[Data for locating visible targets]
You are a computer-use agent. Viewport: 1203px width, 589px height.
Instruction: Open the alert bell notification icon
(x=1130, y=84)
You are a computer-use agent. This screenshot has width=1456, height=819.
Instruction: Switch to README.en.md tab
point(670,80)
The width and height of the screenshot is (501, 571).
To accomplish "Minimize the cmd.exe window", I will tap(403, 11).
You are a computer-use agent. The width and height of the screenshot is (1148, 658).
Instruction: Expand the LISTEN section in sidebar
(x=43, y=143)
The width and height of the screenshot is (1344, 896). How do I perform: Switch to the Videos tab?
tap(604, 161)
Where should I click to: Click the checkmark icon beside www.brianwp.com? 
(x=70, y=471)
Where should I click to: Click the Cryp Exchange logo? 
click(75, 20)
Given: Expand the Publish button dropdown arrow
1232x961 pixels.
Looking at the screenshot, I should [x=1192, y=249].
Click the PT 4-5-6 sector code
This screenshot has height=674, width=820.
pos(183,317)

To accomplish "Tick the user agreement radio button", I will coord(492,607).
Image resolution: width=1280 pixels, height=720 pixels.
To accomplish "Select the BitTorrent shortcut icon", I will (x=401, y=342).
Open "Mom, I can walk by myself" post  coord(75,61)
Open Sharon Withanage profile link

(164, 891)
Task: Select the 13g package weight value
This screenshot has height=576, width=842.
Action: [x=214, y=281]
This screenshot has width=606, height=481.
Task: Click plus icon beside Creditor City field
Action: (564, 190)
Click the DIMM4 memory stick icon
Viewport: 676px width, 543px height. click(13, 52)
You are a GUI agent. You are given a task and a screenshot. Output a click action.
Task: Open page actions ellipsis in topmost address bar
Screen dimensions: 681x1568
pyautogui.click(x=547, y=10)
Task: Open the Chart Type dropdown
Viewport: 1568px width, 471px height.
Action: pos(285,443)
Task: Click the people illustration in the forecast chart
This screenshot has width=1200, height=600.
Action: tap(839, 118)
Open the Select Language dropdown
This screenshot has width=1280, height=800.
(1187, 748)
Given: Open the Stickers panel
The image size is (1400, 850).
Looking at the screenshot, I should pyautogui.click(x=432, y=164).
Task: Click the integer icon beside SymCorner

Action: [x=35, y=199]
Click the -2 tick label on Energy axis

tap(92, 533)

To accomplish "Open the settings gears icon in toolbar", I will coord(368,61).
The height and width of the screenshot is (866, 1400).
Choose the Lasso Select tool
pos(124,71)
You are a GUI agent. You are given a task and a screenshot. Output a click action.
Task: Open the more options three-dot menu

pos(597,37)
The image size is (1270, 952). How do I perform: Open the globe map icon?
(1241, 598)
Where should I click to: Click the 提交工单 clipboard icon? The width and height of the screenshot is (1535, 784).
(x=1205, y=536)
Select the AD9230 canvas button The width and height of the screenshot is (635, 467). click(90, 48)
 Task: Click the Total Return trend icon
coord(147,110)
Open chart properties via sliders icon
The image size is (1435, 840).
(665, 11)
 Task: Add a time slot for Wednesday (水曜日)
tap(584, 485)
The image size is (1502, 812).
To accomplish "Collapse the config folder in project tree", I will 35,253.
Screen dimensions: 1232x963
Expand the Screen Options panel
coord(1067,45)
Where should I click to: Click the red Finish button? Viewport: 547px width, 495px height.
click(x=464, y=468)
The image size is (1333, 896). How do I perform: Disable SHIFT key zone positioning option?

# Instructions to follow:
Filter the rows above down to every line containing the word "accomplish", and copy each such line. Matching is case-sensitive.

# Answer for the task:
To accomplish "Minimize the cmd.exe window", I will tap(403, 11).
To accomplish "Tick the user agreement radio button", I will coord(492,607).
To accomplish "Select the BitTorrent shortcut icon", I will (x=401, y=342).
To accomplish "Open the settings gears icon in toolbar", I will coord(368,61).
To accomplish "Collapse the config folder in project tree", I will 35,253.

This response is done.